Le fantôme du juge Borrel assasiné en 1995 à Djibouti, continue à hanter la justice française. Dernière visite à la 17e chambre correctionnel du TGI de Paris, pour un procès en diffamation.
Une bien étrange audience s’est tenue jusque tard dans la nuit du jeudi 5 mars devant les magistrats de la XVIIème chambre correctionnelle du tribunal de Paris. Comparaissaient Elisabeth Borrel, veuve du magistrat français Bernard Borrel, dont le cadavre a été retrouvé partiellement carbonisé à 70 km de Djibouti le 19 Octobre 1995 et son co-auteur, le journaliste-documentariste Bernard Nicolas.
La partie civile, Alain Romani, à l’époque tenancier d’un bar djiboutien, l’Historil, et fils de l’intendant de l’ancien président Gouled Aptidon, entendait laver son honneur, sali selon lui par 9 passages du livre écrit par les deux prévenus, un juge assassiné, paru chez Flammarion, en octobre 2006. Alain Romani se considère gravement diffamé par le témoin-clé de l’instruction, toujours en cours, pour homicide sur la personne du juge Borrel, dont les dépositions sont rapportées et commentées dans le livre.
Le jour de la découverte du corps de M. Borrel, Mohamed Aloumekhani, à l’époque lieutenant de la Garde Présidentielle djiboutienne, affirme avoir vu M. Romani débarquer en compagnie de 4 autres personnes de 2 véhicules dans le jardin de la Présidence.
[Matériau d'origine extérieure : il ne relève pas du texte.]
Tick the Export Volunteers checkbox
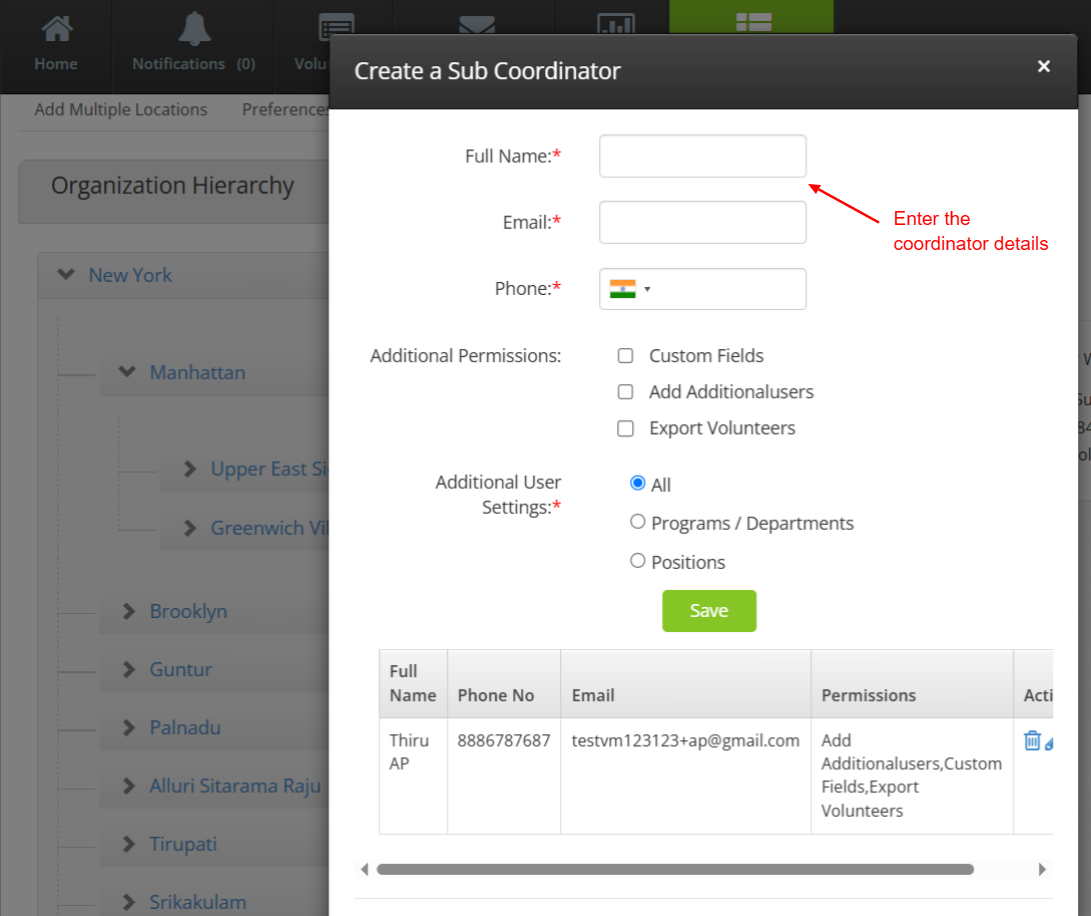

L’un des membres du groupe s’approche d’Ismaïl Omar Guelleh, actuel président de Djibouti (à l’époque chef de cabinet du président Gouled Aptidon) et lui dit en langue somalie « le juge fouineur est mort et il n’y a plus de trace ». Ce témoignage, initialement recueilli en 1999 à Bruxelles, où M. Aloumekhani demandait l’asile politique, permit , après moultes vicissitudes, de faire dessaisir les juges Marie-Paule Moracchini et Roger le Loire, et d’enfin faire litière de ce qui était jusque là la version officielle, le prétendu suicide du juge Borrel.
L’instruction, désormais conduite par la juge Clément, a notamment donné lieu, à la fin du quinquennat de Chirac, à une fructueuse perquisition à la cellule Africaine de l’Elysée et au domicile de son chef M. de Bonnecorse…
Me Dupont-Moretti, principal avocat d’Alain Romani, a tout tenté pour déstabiliser le témoin Aloumekhani, n’hésitant pas à provoquer des incidents d’audience et allant jusqu’à suggérer que se targuer d’un témoignage sur l’affaire Borrel avait été pour lui un bon moyen d’obtenir le statut de réfugié politique en Belgique. L’ancien lieutenant, imperturbable, n’a pas de mal à démontrer que son témoignage, loin de lui avoir été utile, est à l’origine de menaces contre sa vie et de persécutions contre les membres de sa famille restés au pays…
A l’appui du témoignage de M. Aloumekhani, les avocats de la défense, Me Olivier Morice et Laurent de Caunes font appeler à la barre Ali Iftine, ex-commandant de la garde présidentielle djiboutienne. Celui-ci explique sereinement à la cour comment il a été conduit à écrire, sous la dictée -et la menace- une lettre destinée à décrédibiliser son ancien subordonné Aloumekhani. Il expose enfin à la cour les offres (forte somme d’argent, poste d’ambassadeur etc) de MM Hassan Saïd, chef des services secrets djiboutiens et Djama Souleiman, procureur de la République, venus spécialement en Belgique pour tenter de convaincre Aloumekhani de retirer le nom d’ Alain Romani de son témoignage…
Cette tentative de subornation de témoin est solidement établie puisqu’elle a valu une condamnation par contumace par le tribunal correctionnel de Versailles à un an de prison ferme au chef des services secrets et au procureur de Djibouti. Cette affaire vient en appel fin mars. Le délibéré de la XVIIème chambre sera lui rendu le 30 avril.